WORK INSTRUCTIONS: Return every line of the material below word for word and in its original order.

Extracted data entries:
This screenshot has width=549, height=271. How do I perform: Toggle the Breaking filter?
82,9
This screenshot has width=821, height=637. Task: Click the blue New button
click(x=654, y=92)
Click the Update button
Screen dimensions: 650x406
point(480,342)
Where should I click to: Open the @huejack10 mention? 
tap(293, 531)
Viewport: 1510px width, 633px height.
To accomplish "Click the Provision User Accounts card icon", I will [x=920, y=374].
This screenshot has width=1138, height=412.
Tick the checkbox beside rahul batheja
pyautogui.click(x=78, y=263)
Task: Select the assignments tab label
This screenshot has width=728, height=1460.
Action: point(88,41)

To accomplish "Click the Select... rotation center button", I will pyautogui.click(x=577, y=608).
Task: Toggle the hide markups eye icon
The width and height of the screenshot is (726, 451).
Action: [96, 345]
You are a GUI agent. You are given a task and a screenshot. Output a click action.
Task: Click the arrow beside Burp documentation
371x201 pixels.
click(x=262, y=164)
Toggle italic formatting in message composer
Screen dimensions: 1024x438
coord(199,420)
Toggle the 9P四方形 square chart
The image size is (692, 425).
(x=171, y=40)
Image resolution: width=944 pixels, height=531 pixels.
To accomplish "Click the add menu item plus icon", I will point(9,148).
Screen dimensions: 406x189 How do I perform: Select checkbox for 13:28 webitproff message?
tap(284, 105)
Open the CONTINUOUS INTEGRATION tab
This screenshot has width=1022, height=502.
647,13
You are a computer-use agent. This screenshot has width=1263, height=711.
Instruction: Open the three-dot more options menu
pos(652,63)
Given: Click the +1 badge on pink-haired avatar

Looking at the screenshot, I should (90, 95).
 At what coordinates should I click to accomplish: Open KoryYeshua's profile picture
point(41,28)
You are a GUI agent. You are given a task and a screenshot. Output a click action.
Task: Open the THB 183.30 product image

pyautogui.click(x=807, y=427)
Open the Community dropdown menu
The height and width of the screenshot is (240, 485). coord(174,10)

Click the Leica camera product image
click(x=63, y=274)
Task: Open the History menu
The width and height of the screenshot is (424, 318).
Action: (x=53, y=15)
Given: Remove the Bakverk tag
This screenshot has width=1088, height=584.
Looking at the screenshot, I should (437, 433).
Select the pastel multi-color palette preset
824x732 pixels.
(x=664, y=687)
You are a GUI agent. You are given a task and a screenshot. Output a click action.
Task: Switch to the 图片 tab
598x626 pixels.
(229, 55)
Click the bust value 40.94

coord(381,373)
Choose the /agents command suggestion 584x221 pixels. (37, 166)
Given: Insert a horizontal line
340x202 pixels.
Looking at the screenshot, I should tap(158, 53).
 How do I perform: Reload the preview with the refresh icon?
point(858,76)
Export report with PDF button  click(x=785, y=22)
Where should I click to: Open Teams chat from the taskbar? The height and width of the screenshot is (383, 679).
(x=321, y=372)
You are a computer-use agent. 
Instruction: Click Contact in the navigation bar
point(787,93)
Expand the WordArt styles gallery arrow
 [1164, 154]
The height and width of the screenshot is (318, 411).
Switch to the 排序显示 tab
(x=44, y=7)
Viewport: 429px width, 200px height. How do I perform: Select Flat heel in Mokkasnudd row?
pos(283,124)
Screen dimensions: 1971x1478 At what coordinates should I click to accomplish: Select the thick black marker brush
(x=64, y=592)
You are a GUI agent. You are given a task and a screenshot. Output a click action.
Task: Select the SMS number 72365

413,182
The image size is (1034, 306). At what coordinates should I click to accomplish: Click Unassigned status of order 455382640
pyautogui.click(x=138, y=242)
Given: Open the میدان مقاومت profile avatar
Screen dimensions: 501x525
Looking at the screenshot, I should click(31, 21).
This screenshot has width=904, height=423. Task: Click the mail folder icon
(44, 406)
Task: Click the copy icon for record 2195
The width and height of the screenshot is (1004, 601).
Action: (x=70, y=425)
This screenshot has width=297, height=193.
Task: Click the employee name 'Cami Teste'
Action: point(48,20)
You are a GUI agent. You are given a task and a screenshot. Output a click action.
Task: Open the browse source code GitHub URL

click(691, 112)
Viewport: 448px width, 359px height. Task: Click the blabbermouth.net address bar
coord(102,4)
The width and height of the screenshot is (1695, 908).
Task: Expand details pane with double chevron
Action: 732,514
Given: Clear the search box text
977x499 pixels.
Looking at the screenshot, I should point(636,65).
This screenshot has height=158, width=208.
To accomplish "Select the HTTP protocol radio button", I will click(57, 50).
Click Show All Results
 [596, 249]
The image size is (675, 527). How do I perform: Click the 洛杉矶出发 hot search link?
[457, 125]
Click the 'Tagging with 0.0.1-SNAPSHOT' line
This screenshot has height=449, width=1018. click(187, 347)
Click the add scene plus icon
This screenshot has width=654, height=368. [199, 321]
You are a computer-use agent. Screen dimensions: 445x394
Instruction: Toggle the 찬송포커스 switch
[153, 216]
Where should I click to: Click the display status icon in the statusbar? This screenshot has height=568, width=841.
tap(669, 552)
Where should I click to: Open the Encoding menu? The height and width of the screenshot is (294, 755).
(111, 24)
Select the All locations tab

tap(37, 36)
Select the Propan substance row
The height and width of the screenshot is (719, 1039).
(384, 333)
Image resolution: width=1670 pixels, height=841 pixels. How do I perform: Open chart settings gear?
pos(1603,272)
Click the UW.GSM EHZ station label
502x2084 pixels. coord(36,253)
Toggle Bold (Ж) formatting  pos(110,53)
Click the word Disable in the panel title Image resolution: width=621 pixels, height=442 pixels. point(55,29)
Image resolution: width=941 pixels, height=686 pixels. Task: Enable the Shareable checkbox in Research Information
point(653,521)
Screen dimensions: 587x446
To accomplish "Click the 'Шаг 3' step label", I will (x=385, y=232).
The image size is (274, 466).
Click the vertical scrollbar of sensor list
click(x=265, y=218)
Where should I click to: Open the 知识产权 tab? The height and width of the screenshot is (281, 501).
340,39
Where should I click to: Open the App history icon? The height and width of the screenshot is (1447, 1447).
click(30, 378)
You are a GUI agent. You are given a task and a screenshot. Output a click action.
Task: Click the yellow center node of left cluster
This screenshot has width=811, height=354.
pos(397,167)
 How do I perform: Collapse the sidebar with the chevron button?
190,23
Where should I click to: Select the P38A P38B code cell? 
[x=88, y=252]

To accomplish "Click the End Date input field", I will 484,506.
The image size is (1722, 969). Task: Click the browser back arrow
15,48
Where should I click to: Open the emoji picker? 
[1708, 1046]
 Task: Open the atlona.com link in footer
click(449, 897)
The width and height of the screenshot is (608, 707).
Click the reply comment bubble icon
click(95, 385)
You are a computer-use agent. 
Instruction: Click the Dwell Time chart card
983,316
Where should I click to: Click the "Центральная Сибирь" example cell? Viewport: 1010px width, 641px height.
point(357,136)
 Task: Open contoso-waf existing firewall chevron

THE COMPLETED TASK:
This screenshot has width=549, height=271. How do I perform: Toggle the Breaking filter?
82,9
This screenshot has width=821, height=637. Task: Click the blue New button
click(x=654, y=92)
Click the Update button
Screen dimensions: 650x406
point(480,342)
Where should I click to: Open the @huejack10 mention? 
tap(293, 531)
Viewport: 1510px width, 633px height.
To accomplish "Click the Provision User Accounts card icon", I will [x=920, y=374].
This screenshot has width=1138, height=412.
Tick the checkbox beside rahul batheja
pyautogui.click(x=78, y=263)
Task: Select the assignments tab label
This screenshot has width=728, height=1460.
Action: point(88,41)

To accomplish "Click the Select... rotation center button", I will pyautogui.click(x=577, y=608).
Task: Toggle the hide markups eye icon
The width and height of the screenshot is (726, 451).
Action: [96, 345]
You are a GUI agent. You are given a task and a screenshot. Output a click action.
Task: Click the arrow beside Burp documentation
371x201 pixels.
click(x=262, y=164)
Toggle italic formatting in message composer
Screen dimensions: 1024x438
coord(199,420)
Toggle the 9P四方形 square chart
The image size is (692, 425).
(x=171, y=40)
Image resolution: width=944 pixels, height=531 pixels.
To accomplish "Click the add menu item plus icon", I will point(9,148).
Screen dimensions: 406x189 How do I perform: Select checkbox for 13:28 webitproff message?
tap(284, 105)
Open the CONTINUOUS INTEGRATION tab
This screenshot has width=1022, height=502.
647,13
You are a computer-use agent. This screenshot has width=1263, height=711.
Instruction: Open the three-dot more options menu
pos(652,63)
Given: Click the +1 badge on pink-haired avatar

Looking at the screenshot, I should (90, 95).
 At what coordinates should I click to accomplish: Open KoryYeshua's profile picture
point(41,28)
You are a GUI agent. You are given a task and a screenshot. Output a click action.
Task: Open the THB 183.30 product image

pyautogui.click(x=807, y=427)
Open the Community dropdown menu
The height and width of the screenshot is (240, 485). coord(174,10)

Click the Leica camera product image
click(x=63, y=274)
Task: Open the History menu
The width and height of the screenshot is (424, 318).
Action: (x=53, y=15)
Given: Remove the Bakverk tag
This screenshot has width=1088, height=584.
Looking at the screenshot, I should (437, 433).
Select the pastel multi-color palette preset
824x732 pixels.
(x=664, y=687)
You are a GUI agent. You are given a task and a screenshot. Output a click action.
Task: Switch to the 图片 tab
598x626 pixels.
(229, 55)
Click the bust value 40.94

coord(381,373)
Choose the /agents command suggestion 584x221 pixels. (37, 166)
Given: Insert a horizontal line
340x202 pixels.
Looking at the screenshot, I should tap(158, 53).
 How do I perform: Reload the preview with the refresh icon?
point(858,76)
Export report with PDF button  click(x=785, y=22)
Where should I click to: Open Teams chat from the taskbar? The height and width of the screenshot is (383, 679).
(x=321, y=372)
You are a computer-use agent. 
Instruction: Click Contact in the navigation bar
point(787,93)
Expand the WordArt styles gallery arrow
 [1164, 154]
The height and width of the screenshot is (318, 411).
Switch to the 排序显示 tab
(x=44, y=7)
Viewport: 429px width, 200px height. How do I perform: Select Flat heel in Mokkasnudd row?
pos(283,124)
Screen dimensions: 1971x1478 At what coordinates should I click to accomplish: Select the thick black marker brush
(x=64, y=592)
You are a GUI agent. You are given a task and a screenshot. Output a click action.
Task: Select the SMS number 72365

413,182
The image size is (1034, 306). At what coordinates should I click to accomplish: Click Unassigned status of order 455382640
pyautogui.click(x=138, y=242)
Given: Open the میدان مقاومت profile avatar
Screen dimensions: 501x525
Looking at the screenshot, I should click(31, 21).
This screenshot has width=904, height=423. Task: Click the mail folder icon
(44, 406)
Task: Click the copy icon for record 2195
The width and height of the screenshot is (1004, 601).
Action: (x=70, y=425)
This screenshot has width=297, height=193.
Task: Click the employee name 'Cami Teste'
Action: point(48,20)
You are a GUI agent. You are given a task and a screenshot. Output a click action.
Task: Open the browse source code GitHub URL

click(691, 112)
Viewport: 448px width, 359px height. Task: Click the blabbermouth.net address bar
coord(102,4)
The width and height of the screenshot is (1695, 908).
Task: Expand details pane with double chevron
Action: 732,514
Given: Clear the search box text
977x499 pixels.
Looking at the screenshot, I should point(636,65).
This screenshot has height=158, width=208.
To accomplish "Select the HTTP protocol radio button", I will click(57, 50).
Click Show All Results
 [596, 249]
The image size is (675, 527). How do I perform: Click the 洛杉矶出发 hot search link?
[457, 125]
Click the 'Tagging with 0.0.1-SNAPSHOT' line
This screenshot has height=449, width=1018. click(187, 347)
Click the add scene plus icon
This screenshot has width=654, height=368. [199, 321]
You are a computer-use agent. Screen dimensions: 445x394
Instruction: Toggle the 찬송포커스 switch
[153, 216]
Where should I click to: Click the display status icon in the statusbar? This screenshot has height=568, width=841.
tap(669, 552)
Where should I click to: Open the Encoding menu? The height and width of the screenshot is (294, 755).
(111, 24)
Select the All locations tab

tap(37, 36)
Select the Propan substance row
The height and width of the screenshot is (719, 1039).
(384, 333)
Image resolution: width=1670 pixels, height=841 pixels. How do I perform: Open chart settings gear?
pos(1603,272)
Click the UW.GSM EHZ station label
502x2084 pixels. coord(36,253)
Toggle Bold (Ж) formatting  pos(110,53)
Click the word Disable in the panel title Image resolution: width=621 pixels, height=442 pixels. point(55,29)
Image resolution: width=941 pixels, height=686 pixels. Task: Enable the Shareable checkbox in Research Information
point(653,521)
Screen dimensions: 587x446
To accomplish "Click the 'Шаг 3' step label", I will (x=385, y=232).
The image size is (274, 466).
Click the vertical scrollbar of sensor list
click(x=265, y=218)
Where should I click to: Open the 知识产权 tab? The height and width of the screenshot is (281, 501).
340,39
Where should I click to: Open the App history icon? The height and width of the screenshot is (1447, 1447).
click(30, 378)
You are a GUI agent. You are given a task and a screenshot. Output a click action.
Task: Click the yellow center node of left cluster
This screenshot has width=811, height=354.
pos(397,167)
 How do I perform: Collapse the sidebar with the chevron button?
190,23
Where should I click to: Select the P38A P38B code cell? 
[x=88, y=252]

To accomplish "Click the End Date input field", I will 484,506.
The image size is (1722, 969). Task: Click the browser back arrow
15,48
Where should I click to: Open the emoji picker? 
[1708, 1046]
 Task: Open the atlona.com link in footer
click(449, 897)
The width and height of the screenshot is (608, 707).
Click the reply comment bubble icon
click(95, 385)
You are a computer-use agent. 
Instruction: Click the Dwell Time chart card
983,316
Where should I click to: Click the "Центральная Сибирь" example cell? Viewport: 1010px width, 641px height.
point(357,136)
 Task: Open contoso-waf existing firewall chevron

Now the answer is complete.